This morning we started a four day sailing trip on a Whitby 42 foot sailing boat, with our German skipper and Thai second mate/skipper in training. We left Koh Samui in the morning, had lunch at Bottle Beach on Koh Phan Ngan, and moored in Koh Tao for the night.
The wind was strong on the way over and for the first part of our journey to Koh Phan Ngan; we were making about seven or eight knots north in a 15 knot wind. About half way through the five hour journey to Koh Tao, the skipper at first thought we could outrun a storm that was fast approaching from the west. But then it looked doubtful as the wind picked up. The clouds moved along to quickly obscure Koa Tao ahead in a sheet of grey and black. So we battened down the hatches, prepared for a rainy and blustery future, and kind of enjoyed the ride as the wind picked up to 25 knots. I did turn into Elmer the Safety Elephant somewhat when I started asking the skipper some questions.
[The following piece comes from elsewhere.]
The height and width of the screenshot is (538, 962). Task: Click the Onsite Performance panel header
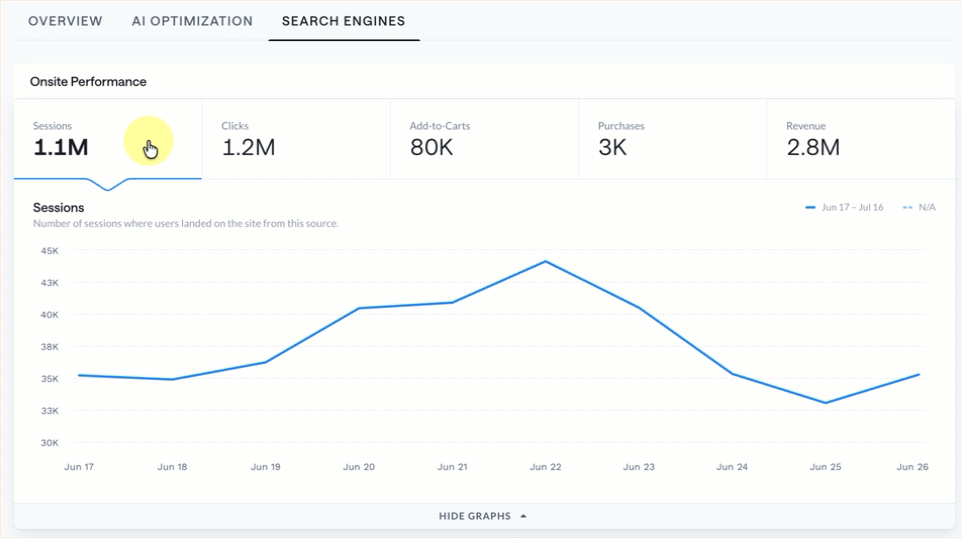coord(88,82)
Should we be wearing life-jackets? Up to you he said. Should we go down below? Up to you he said. Can you check the weather by marine radio? We don"t have one because there is no service here. Should we tack to avoid the storm? Never done that before he said. At this point I realized I'm not helping and I should just be quiet and enjoy the ride I guess. The skipper and crew mate switched out the genoa for a storm jib and prepared for the blow. A little later on I was concerned again when the skipper said something like "Come on! Is 25 knots all we're going to get? We're ready for more!" I couldn't help but pipe in that we don't need to wish for more weather - we are hopefully prepared for the worst, but we should at least hope for the best. Again in retrospect I don't think I was helping.... Anyway, the storm passed by in front of us and we only caught some strong winds and a few drops of rain.
Upon arrival in a small cove in Koh Tao we all made use of a couple of paddle boards we rented for the trip. The kids took to the boards right away, but Catheleen and I both fell once to twice before we hang the hang of it. Elizabeth and I went snorkelling along the cliffs and saw a truly amazing assortment of coral reefs, fish, sea cucumbers, massive anemones and all manner of sea life. We saw pointed fish in the colours of a rainbow, swam through schools of large orange tropical fish, and spotted what looked to be jumbo clams embedded into the coral so only their mouth openings were showing. Whenever we approached them they would scrunch up their blue or orange lips into their shells. It reminded me of the time about ten years ago when we scuba dived around coral beds not too far from where we are now.